What the Irish prime minister told Biden that got him worried about China

‘America can’t lead. They can’t even get their arms around COVID’: Irish prime minister Micheál Martin’s ‘devastating’ comment to Biden that prompted his fears the world is ‘beginning to look to China’

  • President Joe Biden said it was a stinging comment from Irish prime minister Micheál Martin that got him seriously concerned about China  
  • Biden spoke by phone this week with The New York Times’ David Brooks for an interview that was posted late Thursday 
  • Biden told Brooks Irish taoiseach Micheál Martin told him: ‘Well, America can’t lead. They can’t even get their arms around COVID’ 
  • ‘We’re kind of at a place where the rest of the world is beginning to look to China,’ Biden said was his takeaway from the remark 
  • In the interview, Biden talks about his worldview and how it differs from his party’s progressive left  

President Joe Biden said it was a stinging comment from Irish prime minister Micheál Martin that got him seriously concerned that the U.S. was losing its top perch in the world to China. 

‘The most devastating comment made after I was elected – it wasn’t so much about it – but it was by the Irish taoiseach saying that “Well, America can’t lead. They can’t even get their arms around COVID,’ Biden said in a new interview with The New York Times’ David Brooks. 

That comment made Biden think, ‘We’re kind of at a place where the rest of the world is beginning to look to China.’ 

President Joe Biden (right) said it was a ‘devastating’ comment made by Irish prime minister Micheál Martin (left) – who the president met with virtually on St. Patrick’s Day – that got him seriously concerned about China 

'We're kind of at a place where the rest of the world is beginning to look to China,' Biden told The New York Times' David Brooks. Pictured is China's President Xi Jinping delivering remarks on Friday

‘We’re kind of at a place where the rest of the world is beginning to look to China,’ Biden told The New York Times’ David Brooks. Pictured is China’s President Xi Jinping delivering remarks on Friday 

Brooks spoke to Biden by phone this week for an interview published late Thursday. 

The columnist was trying to wrap his head around Biden’s worldview, trying to figure out why Biden is trying to go so big. 

Counting the already-passed COVID-19 relief package, Biden has proposed legislation costing taxpayers $6 trillion. 

Biden told Brooks that he believed the greatest risk right now was practicing incrementalism. 

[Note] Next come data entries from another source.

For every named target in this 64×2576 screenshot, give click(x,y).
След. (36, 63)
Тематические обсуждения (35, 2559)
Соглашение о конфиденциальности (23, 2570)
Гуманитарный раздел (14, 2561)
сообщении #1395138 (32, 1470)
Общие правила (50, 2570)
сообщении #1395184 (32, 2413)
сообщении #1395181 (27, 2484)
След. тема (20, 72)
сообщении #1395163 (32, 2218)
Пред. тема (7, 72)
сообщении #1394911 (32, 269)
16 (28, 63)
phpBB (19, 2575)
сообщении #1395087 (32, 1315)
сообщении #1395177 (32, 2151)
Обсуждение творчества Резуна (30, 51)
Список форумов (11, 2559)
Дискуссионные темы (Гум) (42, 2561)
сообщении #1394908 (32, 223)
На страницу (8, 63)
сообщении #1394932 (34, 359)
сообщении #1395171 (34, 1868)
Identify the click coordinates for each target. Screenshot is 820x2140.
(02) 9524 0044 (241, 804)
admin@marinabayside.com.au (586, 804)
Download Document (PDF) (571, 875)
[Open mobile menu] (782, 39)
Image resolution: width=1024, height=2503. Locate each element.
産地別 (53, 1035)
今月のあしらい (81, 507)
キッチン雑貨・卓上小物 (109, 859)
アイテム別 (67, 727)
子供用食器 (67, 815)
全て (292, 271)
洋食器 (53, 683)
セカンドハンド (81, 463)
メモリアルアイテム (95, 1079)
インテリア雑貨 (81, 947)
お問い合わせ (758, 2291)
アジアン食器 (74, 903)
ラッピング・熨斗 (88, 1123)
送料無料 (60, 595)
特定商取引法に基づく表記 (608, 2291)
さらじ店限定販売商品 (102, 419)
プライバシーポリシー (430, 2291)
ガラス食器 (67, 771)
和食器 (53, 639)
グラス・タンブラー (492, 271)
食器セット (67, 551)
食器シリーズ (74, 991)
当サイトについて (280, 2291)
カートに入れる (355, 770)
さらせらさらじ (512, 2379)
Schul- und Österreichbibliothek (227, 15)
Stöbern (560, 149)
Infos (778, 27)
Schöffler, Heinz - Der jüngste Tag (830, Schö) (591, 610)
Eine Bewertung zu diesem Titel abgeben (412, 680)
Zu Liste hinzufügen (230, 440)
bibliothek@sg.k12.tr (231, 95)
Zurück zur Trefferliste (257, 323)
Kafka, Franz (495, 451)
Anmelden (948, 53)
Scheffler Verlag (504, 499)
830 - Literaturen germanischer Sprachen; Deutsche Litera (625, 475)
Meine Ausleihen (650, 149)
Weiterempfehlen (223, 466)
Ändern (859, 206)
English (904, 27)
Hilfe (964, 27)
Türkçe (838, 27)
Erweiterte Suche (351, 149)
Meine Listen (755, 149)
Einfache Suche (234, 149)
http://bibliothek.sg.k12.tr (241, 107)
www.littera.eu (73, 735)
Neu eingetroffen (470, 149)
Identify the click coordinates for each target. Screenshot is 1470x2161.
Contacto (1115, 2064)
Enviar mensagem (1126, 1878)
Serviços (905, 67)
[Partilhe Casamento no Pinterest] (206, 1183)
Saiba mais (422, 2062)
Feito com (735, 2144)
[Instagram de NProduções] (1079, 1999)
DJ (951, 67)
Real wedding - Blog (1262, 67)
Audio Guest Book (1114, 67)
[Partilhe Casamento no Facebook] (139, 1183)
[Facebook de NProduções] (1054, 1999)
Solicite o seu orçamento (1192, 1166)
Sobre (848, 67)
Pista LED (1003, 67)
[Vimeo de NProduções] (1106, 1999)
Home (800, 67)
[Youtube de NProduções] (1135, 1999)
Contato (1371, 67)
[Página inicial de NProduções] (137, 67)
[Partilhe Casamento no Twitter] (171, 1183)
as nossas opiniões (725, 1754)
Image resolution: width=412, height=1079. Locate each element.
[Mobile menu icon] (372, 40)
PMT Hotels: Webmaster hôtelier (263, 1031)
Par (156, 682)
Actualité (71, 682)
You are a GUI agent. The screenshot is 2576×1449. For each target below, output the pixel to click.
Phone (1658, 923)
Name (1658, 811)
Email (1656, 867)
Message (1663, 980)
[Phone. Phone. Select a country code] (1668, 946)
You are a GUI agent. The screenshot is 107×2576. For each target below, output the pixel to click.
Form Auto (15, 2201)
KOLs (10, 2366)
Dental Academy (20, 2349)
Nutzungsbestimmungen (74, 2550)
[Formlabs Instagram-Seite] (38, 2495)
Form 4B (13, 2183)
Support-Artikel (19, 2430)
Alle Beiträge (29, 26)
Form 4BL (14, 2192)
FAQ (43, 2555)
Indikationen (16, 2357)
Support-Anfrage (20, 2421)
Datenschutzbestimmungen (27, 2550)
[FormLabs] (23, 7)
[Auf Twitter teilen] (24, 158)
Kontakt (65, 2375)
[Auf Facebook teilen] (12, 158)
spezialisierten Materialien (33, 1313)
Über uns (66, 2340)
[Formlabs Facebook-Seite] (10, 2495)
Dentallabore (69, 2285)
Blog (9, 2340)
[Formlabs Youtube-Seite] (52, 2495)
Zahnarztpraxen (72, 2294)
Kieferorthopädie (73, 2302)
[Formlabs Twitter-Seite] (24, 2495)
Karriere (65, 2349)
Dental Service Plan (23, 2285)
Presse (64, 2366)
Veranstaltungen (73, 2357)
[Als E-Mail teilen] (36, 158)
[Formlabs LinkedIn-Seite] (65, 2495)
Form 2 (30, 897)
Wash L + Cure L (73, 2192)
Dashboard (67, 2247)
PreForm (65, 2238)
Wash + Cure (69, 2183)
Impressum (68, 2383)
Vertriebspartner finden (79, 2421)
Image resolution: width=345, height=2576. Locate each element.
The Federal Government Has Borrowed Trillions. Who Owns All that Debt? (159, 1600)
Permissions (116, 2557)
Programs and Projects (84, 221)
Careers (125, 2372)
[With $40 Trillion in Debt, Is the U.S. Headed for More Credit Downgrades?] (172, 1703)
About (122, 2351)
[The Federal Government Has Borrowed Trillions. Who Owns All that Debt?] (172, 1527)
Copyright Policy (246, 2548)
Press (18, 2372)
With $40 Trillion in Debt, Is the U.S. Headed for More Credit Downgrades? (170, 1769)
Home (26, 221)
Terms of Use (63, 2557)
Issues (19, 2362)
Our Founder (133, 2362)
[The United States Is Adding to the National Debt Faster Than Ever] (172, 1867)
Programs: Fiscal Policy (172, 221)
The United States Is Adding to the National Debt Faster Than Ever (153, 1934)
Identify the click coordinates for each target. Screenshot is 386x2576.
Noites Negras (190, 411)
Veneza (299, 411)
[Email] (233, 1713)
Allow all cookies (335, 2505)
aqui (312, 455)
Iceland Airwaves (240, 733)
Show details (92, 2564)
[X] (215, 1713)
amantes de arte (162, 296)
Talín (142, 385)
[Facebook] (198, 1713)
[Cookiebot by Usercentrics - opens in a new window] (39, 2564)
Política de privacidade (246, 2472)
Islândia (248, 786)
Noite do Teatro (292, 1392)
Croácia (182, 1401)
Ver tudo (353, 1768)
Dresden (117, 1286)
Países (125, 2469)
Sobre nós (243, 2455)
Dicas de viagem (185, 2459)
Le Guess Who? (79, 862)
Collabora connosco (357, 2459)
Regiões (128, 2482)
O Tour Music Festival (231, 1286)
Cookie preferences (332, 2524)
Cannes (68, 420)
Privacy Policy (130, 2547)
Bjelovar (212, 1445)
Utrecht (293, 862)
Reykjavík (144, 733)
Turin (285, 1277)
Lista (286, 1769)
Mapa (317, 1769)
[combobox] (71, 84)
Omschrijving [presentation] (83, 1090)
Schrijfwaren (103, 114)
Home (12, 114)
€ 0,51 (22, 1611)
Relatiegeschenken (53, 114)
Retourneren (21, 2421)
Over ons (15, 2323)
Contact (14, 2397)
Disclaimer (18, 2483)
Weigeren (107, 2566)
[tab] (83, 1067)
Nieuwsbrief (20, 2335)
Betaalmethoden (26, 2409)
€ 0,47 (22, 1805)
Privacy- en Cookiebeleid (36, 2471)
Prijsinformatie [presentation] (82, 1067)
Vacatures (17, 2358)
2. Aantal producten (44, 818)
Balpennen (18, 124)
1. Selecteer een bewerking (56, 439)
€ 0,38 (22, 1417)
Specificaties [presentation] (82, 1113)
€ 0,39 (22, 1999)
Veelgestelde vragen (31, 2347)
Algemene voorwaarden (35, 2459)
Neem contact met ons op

‘The risk is not trying to go big,’ the president said. ‘If we stay small, I don’t know how we change our international status and competitive capacity.’ 

While rolling out his American Jobs Plan – the infrastructure proposal – and again in his interview with Brooks, Biden bemoaned the U.S. not spending enough on research and development. 

‘We’re eating our seed corn,’ Biden said – a folksy way to recount what corporate executive have said to him about how the private sector hasn’t been thinking long-term. 

In the interview, Biden also articulated key differences between his worldview and that of his party’s progressive left.  

‘The progressives don’t like me because I’m not prepared to take on what I would say and they would say is a socialist agenda,’ Biden told Brooks. 

Brooks interpreted that to mean: ‘He thinks the people who take the big risks to generate wealth should reap the big rewards.’ 

Biden, however, also believes that corporate America should be good stewards of the wealth they generate. 

‘The CEOs back as late as the 70s were making 35, 40 times as much as the average employee. Now it’s 320 times. What are they promoting? What are they doing? As my mother used to say, “Who died and made you boss?”‘ Biden said. 

He continued, explaining workers should ‘earn what they get.’ 

‘But they have to be given an opportunity,’ the president said.   

‘I think the thing that moved us ahead of the rest of the world at the turn of the 20th century was the notion that we had universal education,’ he continued. ‘If we were sitting down today to say, “OK, what does public education consist of in the 21st century? Think anybody would say 12 years is enough? I don’t.’ 

Biden has proposed free community college and other education boosters in his American Families Plan, the third big package he’s pitched, at a cost of $1.8 trillion. 

Breaking from progressives, however, he’s been resistant to back an effort to erase $50,000 in student debt from each American borrower. 

‘The idea that you go to Penn and you’re paying a total of 70,000 bucks a year and the public should pay for that? I don’t agree,’ Biden told Brooks.